Ecos y reseñasJornadas y CongresosNúmero 11 - julio 2018

Una regla infraordinaria

ECO DEL XI CONGRESO DE LA ASOCIACIÓN MUNDIAL DE PSICOANÁLISIS: LAS PSICOSIS ORDINARIAS Y LAS OTRAS, BAJO TRANSFERENCIA –Barcelona, 2 al 6 de abril de 2018

 

 

 

Gabriela Rodríguez

 

“¿Cómo algo se sostiene…?”, interrogó con la cadencia de su portugués Marcus André Vieyra. “No sabemos cómo algo se sostiene, sino que eso, simplemente, se sostiene”. ¿Cómo algo se sostiene?, incluso por ejemplo este Congreso – el onceavo de la Asociación Mundial de Psicoanálisis, realizado en Barcelona entre los días 2 y 6 de abril de 2018 –una experiencia multilingüe.

“Un Congreso no es un montón de cosas agrupadas” proseguía Marcus. Mesas, intervenciones, música en los recesos, café, libros, conversación. Un Congreso no es sus enormes salones, el resplandor azul añil logrado en la nave central, las credenciales, los pequeños objetos: libreta, lapicera, el prendedor que acompaña la bolsa también azul, que va y viene cada mañana con nuevos libros y notas. Ni siquiera es los millones de fotos que circularon por diversos medios y redes, ni el cartel de la estrella matinal del querido payés, ni cabe – aunque nos diera albergue en el Centro de Convenciones Internacional de Barcelona, el Auditori Fòrum, edificio diseñado por los arquitectos suizos Herzog y Meuron.

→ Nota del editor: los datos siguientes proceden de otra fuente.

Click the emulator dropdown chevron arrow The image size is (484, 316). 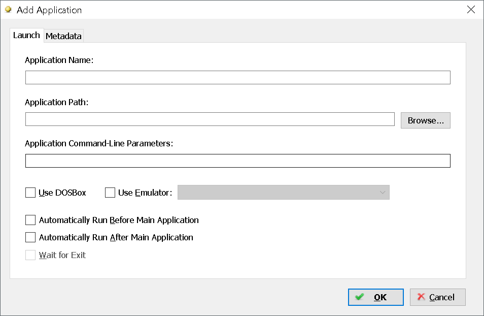tap(383, 193)
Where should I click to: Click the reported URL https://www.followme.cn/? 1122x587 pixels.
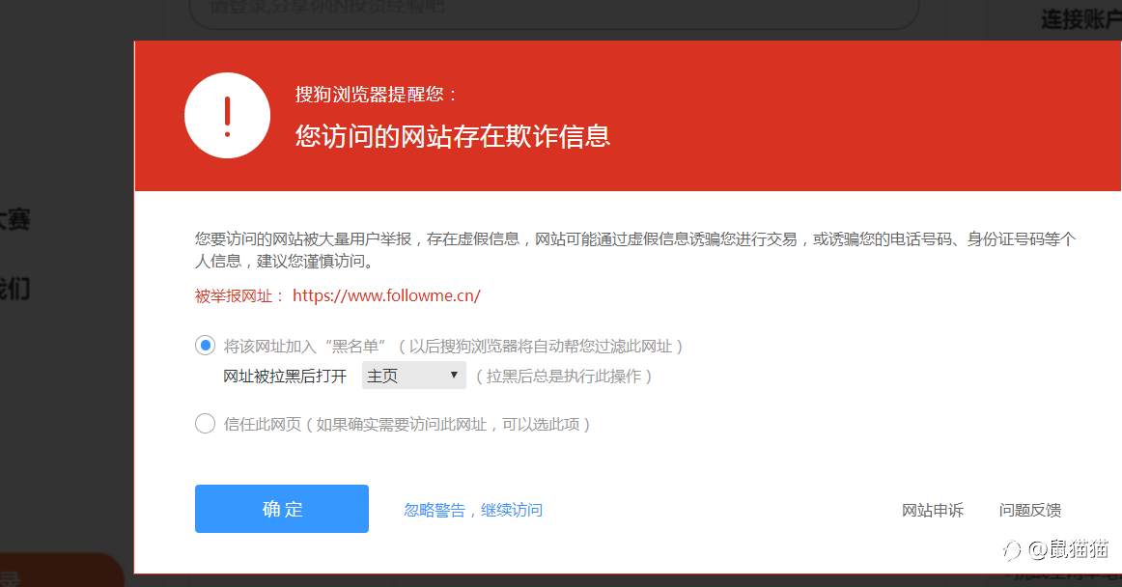click(386, 295)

Cómo algo puede sostenerse, si no toma cuerpo. Pero un cuerpo desborda, lo sabemos y si lo sabrán los arquitectos creadores del Fòrum, monumental prisma suspendido en el aire, en cuya base un triángulo equilátero hace las veces de sostén casi imperceptible, con sus puntos de apoyo, dispersos, discretos, ubicados aquí y allá, no en cualquier lugar. Desde la cima unas tiras de vidrio espejado se dejan caer sobre la fachada rugosa de estricto azul, irregulares, cortantes, reflejan lo que circunda, pero fragmentado, a la vez que asemejan enormes brazos de agua que se derraman desde el techo, desbordan, también envuelven. Un gran sólido perforado por múltiples claraboyas que produce haces de luz cruzados, transparencias, un lugar indicado para preguntar cómo algo se sostiene.

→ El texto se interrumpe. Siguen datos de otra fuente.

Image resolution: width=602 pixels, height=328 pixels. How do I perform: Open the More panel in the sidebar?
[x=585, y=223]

¿Cómo se sostiene algo?, hay que darle vueltas al asunto, los arquitectos, se puede decir parafraseando a Lacan, por más esfuerzos que hagan con sus acrobacias arquitectónicas construyen muros y los muros están hecho para rodear un vacío –recordaba Ana Aromí en la apertura–, puesto en perspectiva, a la luz de lo que tomó cuerpo en este Congreso, quizás no sea otra la función del nudo, cuando tiene lugar, cuando se ha efectuado; enlazar un vacío, ceñir un agujero desde el que se sostendrá un cuerpo. Cómo algo se sostiene, cuando ese algo es un parlêtre, podría ser la pregunta que ajetreó a Lacan hacia el final de su enseñanza, donde aparecen las torsiones, los estiramientos, las envolturas, los aplanamientos, los amarres, todo un nuevo more geométrico –destacado por Beatriz Udenio–, que aborrece la linealidad de la norma. Y habrá entonces arreglos discretos como sostenes, que duran lo que duran, porque ciñen, amarran, anudan, escriben, fijan algo, sostienen al tomar cuerpo, frente a los que toda “máquina de interpretar” –Mauricio Tarrab dixit– pedalea en el aire. Quién sino aquellos hablaseres ordinarios, inclusive “responsables” –como bien nos recordó Fernanda Brisset Otoni– anoticiados antes que la época de la inexistencia de una carretera principal, con sus menudas invenciones, nos habrán de orientar sobre este Otro inestable que por contemporáneo nos es completamente obscuro, respondiendo de manera “ejemplar” a la pregunta acerca de cómo algo se sostiene.

Porque no se trató de hacer paradigma de la psicosis ordinaria, aunque en su efecto retorno se filtre como categoría, se trata cada vez de desalentar la forma ejemplar aquella del patrón de la norma, para hacer lugar a lo que solo es ejemplo de sí mismo y se sostiene porque toma cuerpo al hacerse su propia regla, una regla que no es una generalidad preexistente a los casos singulares. Marcada por lo “infraordinario” para seguir la inspiración de Perec –mencionado por Marie-Hélène Brousse casi en el final de su intervención– – tal vez “banal”, seguro “cotidiana”, un poco “común”, como “un ruido de fondo”, que pasa por “habitual”, ese “grano de locura” pero que sostiene.